**Extrait:**
----------------------------------------

Peut-être les adeptes des principes de la pyramide en briques surmontée d’un œil représentée sur le billet d’un dollar, qui représente l’élite (l’œil) dominant les masses aveugles (les briques) se rendent-ils comptent que le modèle que représente un tel symbole est illusoire. En effet, tout comme l’esclave est esclave de son maître à cause des moyens que celui-ci utilise pour maintenir sa domination sur lui, le maître est esclave de la nécessité de conserver sans cesse ce contrôle et finit par être corrompu par la nature des moyens auxquels il doit avoir recours. Les « maîtres » ne sont donc eux-mêmes pas libres ; et quand bien même de nobles intentions réformatrices les animeraient-ils, ils devraient rapidement les abandonner car il y a de fortes chances que le peuple, préférant rester dans sa vulgarité et son ignorance, les repousse. L’élite elle-même n’aura donc qu’un pouvoir illusoire face à l’ordre des choses, qu’elle sera contrainte de suivre. Elle s’en retrouvera rabaissée à la même vulgarité que le peuple qu’elle méprise, ayant comme seule possibilité de se plonger dans l’égoïsme et la préoccupation de son seul confort.
Comme nous le disions dans le premier paragraphe, l’élite d’un groupe n’est que le reflet de ce groupe, puisque ce sont ses membres qui lui permettent, plus ou moins consciemment, plus ou moins directement, d’accéder à la fonction suprême qui consiste à les guider. Ils ne pourront alors choisir que des personnes avec qui ils partagent des affinités, qui les rassurent, qui leur promettent une vie béate dénuée de toute souffrance due à quelque prise de conscience que ce soit… C’est aussi la raison pour laquelle les élites d’un temps chutent et que d’autres leur succèdent ; les chefs sont remplacés lorsque la différence entre eux et ceux qu’ils mènent a atteint un seuil critique.

----------------------------------------

**Jeu de données:**
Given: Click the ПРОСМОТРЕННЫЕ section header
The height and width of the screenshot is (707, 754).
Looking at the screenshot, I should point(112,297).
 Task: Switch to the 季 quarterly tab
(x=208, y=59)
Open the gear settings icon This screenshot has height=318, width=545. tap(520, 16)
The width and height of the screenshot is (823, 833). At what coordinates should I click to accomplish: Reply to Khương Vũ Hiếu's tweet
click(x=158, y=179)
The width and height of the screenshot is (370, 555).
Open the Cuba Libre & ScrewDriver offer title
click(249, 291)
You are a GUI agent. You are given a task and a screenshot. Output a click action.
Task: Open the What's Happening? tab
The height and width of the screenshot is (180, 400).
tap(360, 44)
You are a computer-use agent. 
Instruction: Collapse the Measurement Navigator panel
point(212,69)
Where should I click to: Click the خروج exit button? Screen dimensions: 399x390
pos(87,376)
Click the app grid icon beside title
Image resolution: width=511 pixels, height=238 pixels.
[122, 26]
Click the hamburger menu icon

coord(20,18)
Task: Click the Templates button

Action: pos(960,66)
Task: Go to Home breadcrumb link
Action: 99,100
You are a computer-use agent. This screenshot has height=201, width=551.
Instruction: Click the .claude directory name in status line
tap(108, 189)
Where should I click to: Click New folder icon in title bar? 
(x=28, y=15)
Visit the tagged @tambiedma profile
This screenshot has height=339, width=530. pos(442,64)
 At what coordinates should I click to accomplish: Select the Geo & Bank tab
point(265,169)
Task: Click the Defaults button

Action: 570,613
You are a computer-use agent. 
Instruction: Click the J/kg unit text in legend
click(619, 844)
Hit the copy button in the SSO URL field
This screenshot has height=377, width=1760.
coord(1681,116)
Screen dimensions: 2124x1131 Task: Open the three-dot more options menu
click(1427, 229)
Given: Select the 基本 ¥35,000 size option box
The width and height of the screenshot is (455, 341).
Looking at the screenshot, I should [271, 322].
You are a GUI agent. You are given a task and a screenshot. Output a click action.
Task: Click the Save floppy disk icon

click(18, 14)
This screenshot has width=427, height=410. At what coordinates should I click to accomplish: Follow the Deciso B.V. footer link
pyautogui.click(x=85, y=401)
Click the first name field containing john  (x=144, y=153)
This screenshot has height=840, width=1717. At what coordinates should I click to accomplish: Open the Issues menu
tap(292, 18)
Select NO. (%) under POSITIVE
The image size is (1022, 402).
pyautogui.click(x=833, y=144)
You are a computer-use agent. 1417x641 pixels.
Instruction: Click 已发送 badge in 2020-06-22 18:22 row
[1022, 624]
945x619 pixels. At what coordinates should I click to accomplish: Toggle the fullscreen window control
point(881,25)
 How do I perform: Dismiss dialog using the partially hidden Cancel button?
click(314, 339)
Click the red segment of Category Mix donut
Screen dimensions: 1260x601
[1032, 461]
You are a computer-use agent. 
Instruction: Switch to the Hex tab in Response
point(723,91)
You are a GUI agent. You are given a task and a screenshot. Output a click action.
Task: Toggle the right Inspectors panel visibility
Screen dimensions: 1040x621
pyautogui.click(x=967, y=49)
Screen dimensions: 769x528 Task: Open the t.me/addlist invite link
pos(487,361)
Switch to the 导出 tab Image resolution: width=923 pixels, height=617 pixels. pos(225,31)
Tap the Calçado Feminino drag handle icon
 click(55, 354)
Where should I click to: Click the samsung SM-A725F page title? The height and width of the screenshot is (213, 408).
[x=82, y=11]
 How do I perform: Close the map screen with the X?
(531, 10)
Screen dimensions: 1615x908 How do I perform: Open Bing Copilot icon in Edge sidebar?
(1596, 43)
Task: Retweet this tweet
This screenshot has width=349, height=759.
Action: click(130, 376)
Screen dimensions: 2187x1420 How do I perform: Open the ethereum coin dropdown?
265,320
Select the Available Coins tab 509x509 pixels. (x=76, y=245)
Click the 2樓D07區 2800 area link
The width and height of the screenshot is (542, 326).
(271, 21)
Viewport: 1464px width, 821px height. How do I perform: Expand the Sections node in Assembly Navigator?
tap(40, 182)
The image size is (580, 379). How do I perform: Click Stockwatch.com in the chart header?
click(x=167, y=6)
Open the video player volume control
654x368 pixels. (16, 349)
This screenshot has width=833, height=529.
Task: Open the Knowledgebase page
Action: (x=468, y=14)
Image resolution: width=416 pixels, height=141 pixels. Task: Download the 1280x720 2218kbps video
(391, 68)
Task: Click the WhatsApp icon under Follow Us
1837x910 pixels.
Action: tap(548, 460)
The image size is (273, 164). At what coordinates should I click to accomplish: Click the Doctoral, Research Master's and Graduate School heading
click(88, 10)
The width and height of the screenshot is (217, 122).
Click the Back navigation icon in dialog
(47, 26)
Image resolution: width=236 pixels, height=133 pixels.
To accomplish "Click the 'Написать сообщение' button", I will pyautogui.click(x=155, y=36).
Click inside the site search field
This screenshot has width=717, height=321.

----------------------------------------

**Consigne:** Recopiez sans modification le passage de l'extrait sur l'élite, depuis « Comme nous le » jusqu'à « un seuil critique. » inclus.

**Réponse attendue:**
Comme nous le disions dans le premier paragraphe, l’élite d’un groupe n’est que le reflet de ce groupe, puisque ce sont ses membres qui lui permettent, plus ou moins consciemment, plus ou moins directement, d’accéder à la fonction suprême qui consiste à les guider. Ils ne pourront alors choisir que des personnes avec qui ils partagent des affinités, qui les rassurent, qui leur promettent une vie béate dénuée de toute souffrance due à quelque prise de conscience que ce soit… C’est aussi la raison pour laquelle les élites d’un temps chutent et que d’autres leur succèdent ; les chefs sont remplacés lorsque la différence entre eux et ceux qu’ils mènent a atteint un seuil critique.